What you should do | State how many of the rows below contain the string "screenshot", treating uppercase and lowercase as different. Reply with the number alone.

BEGIN Input material

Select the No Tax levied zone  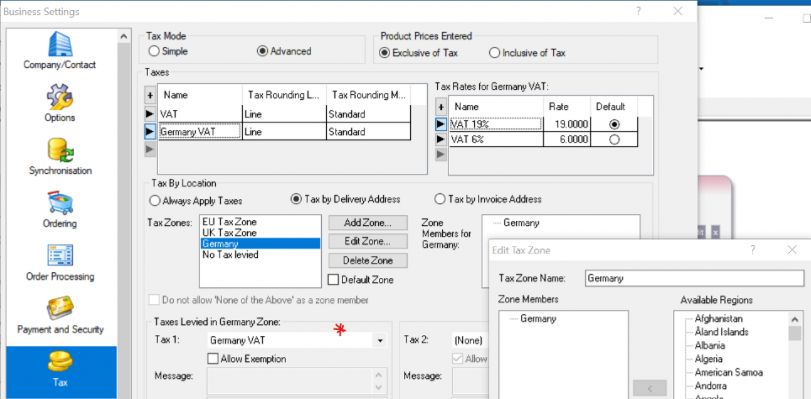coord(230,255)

END Input material
BEGIN Input material

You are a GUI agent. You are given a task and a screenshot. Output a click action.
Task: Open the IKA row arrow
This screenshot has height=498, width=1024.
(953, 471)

END Input material

The result | 2